> [Short exercise]:
Render the part of the records that opens with the line containing "Task: Click the" and closes with the line containing "Action: coord(389,479)" as a Markdown table with the columns Number and Line, one row per line and blank lines omitted. Leave the pictures out of the answer.

> [Working data]:
_____

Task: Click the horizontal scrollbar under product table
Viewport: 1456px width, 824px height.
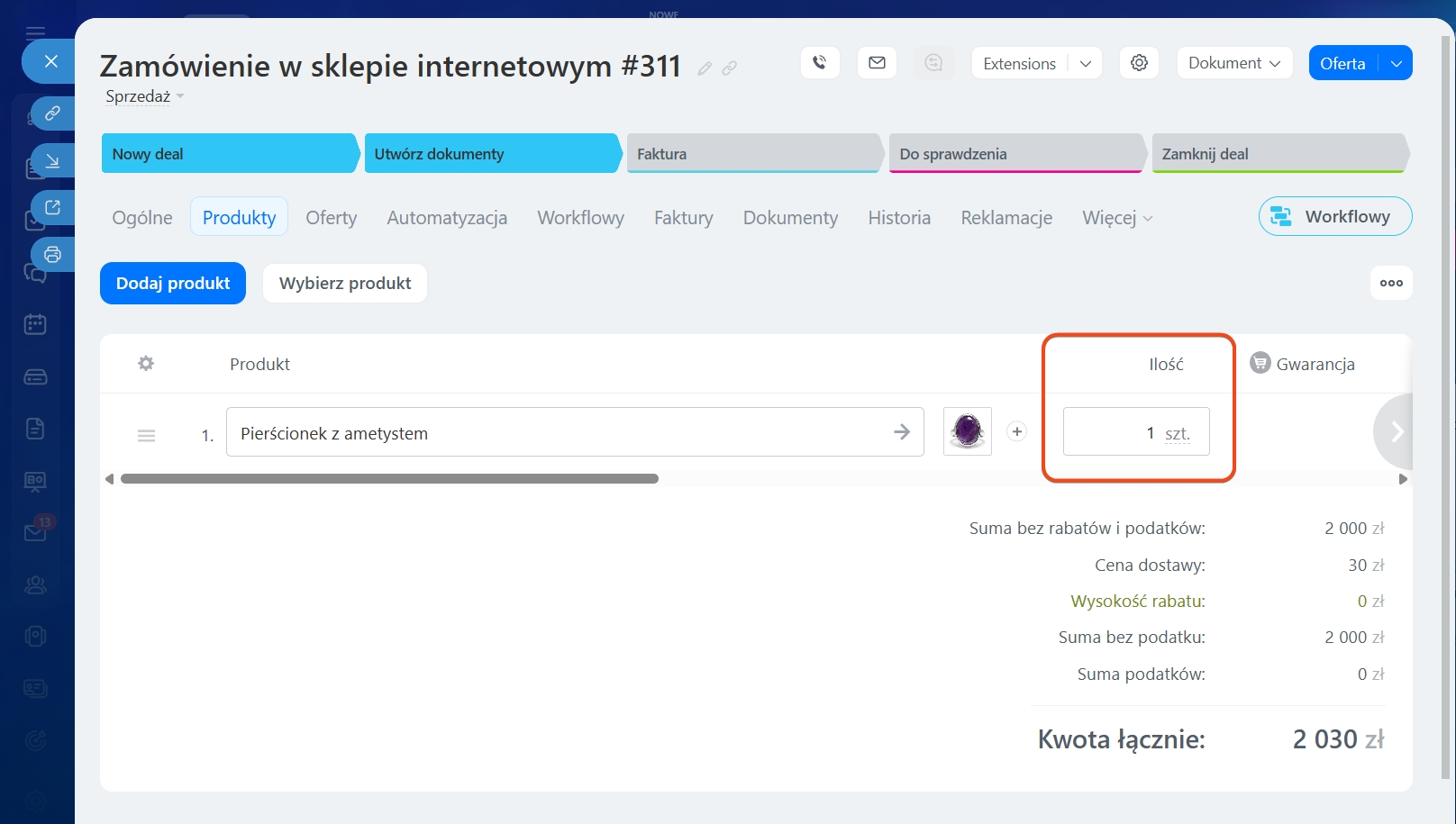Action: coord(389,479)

_____

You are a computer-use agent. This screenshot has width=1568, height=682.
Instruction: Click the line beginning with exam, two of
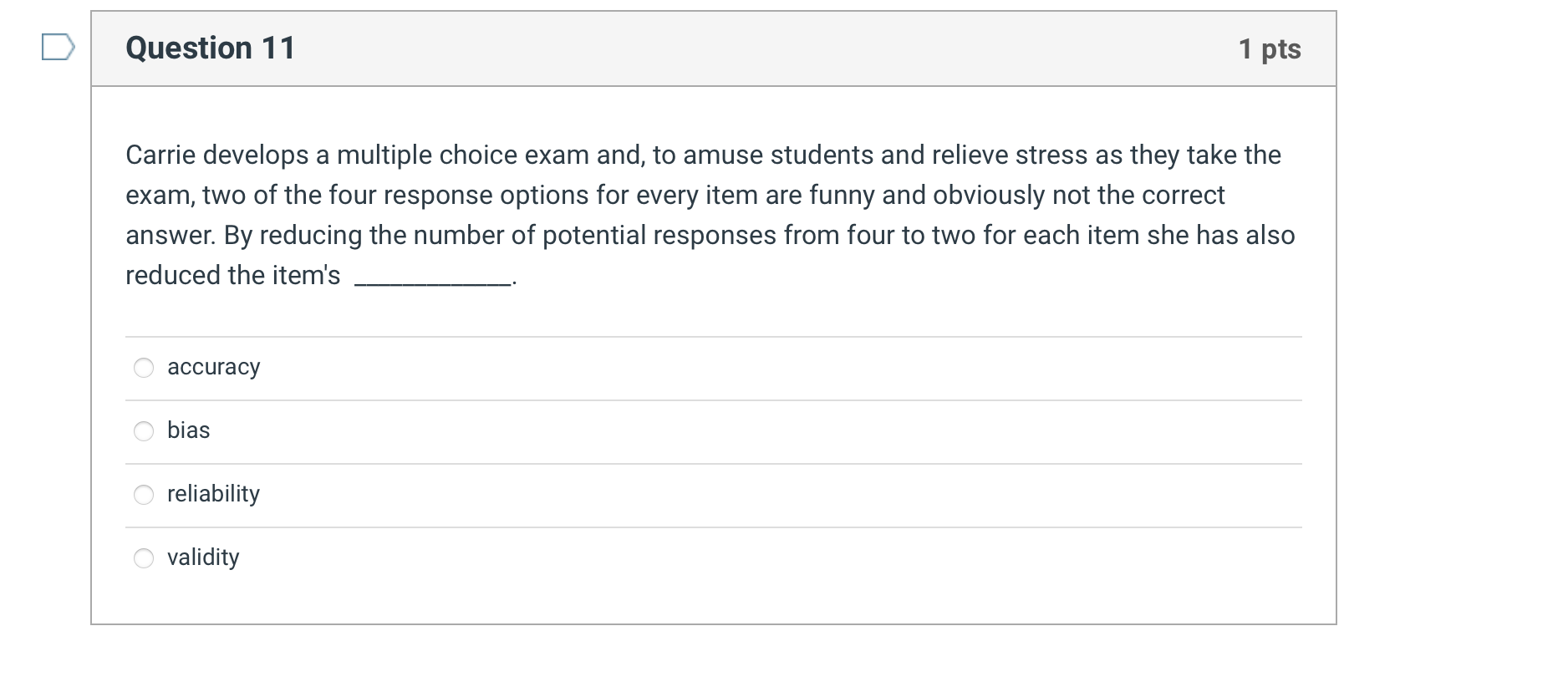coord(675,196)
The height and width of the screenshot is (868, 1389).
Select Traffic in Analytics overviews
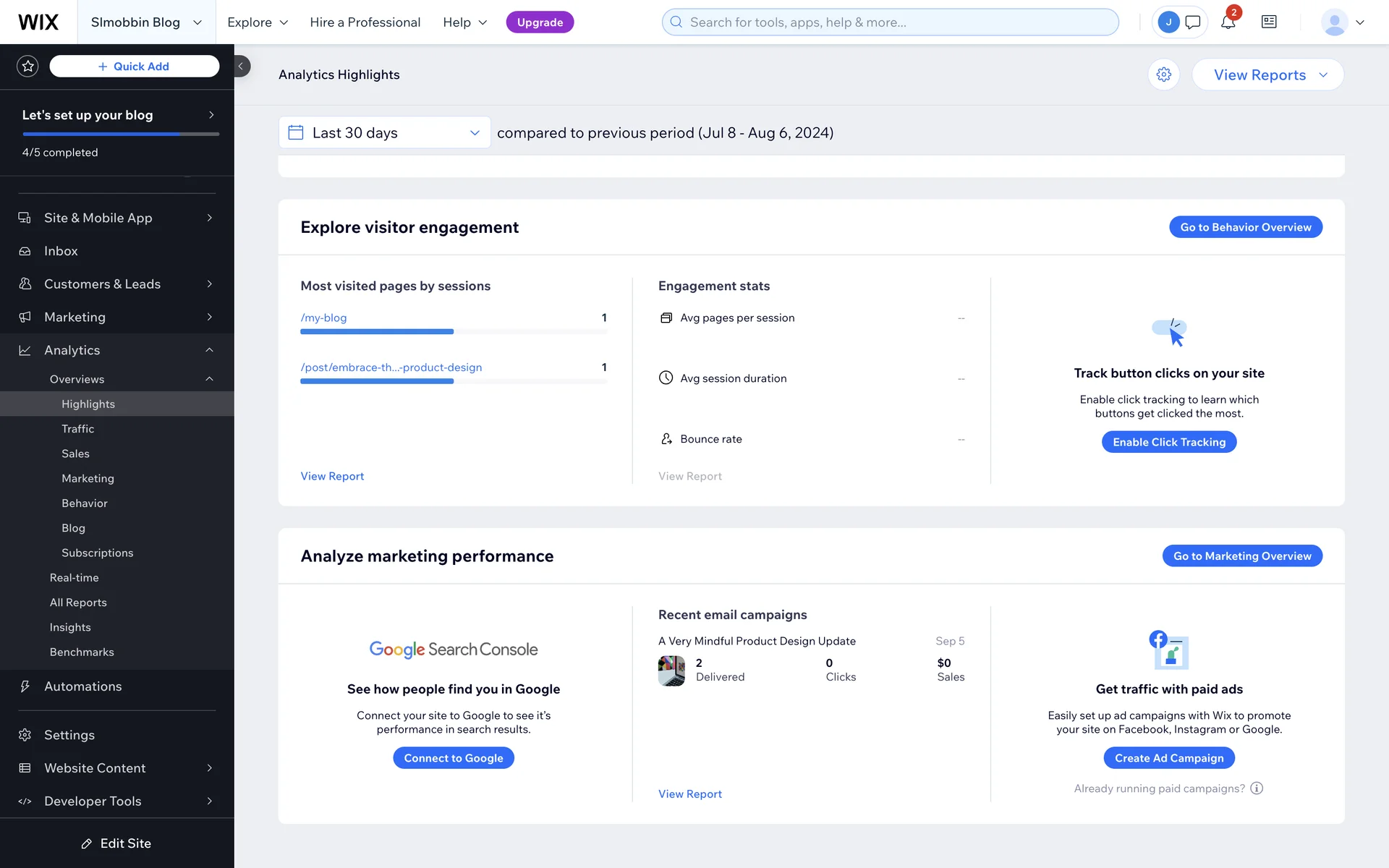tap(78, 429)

_____

> [Exercise solution]:
| Number | Line |
|---|---|
| 1 | Task: Click the horizontal scrollbar under product table |
| 2 | Viewport: 1456px width, 824px height. |
| 3 | Action: coord(389,479) |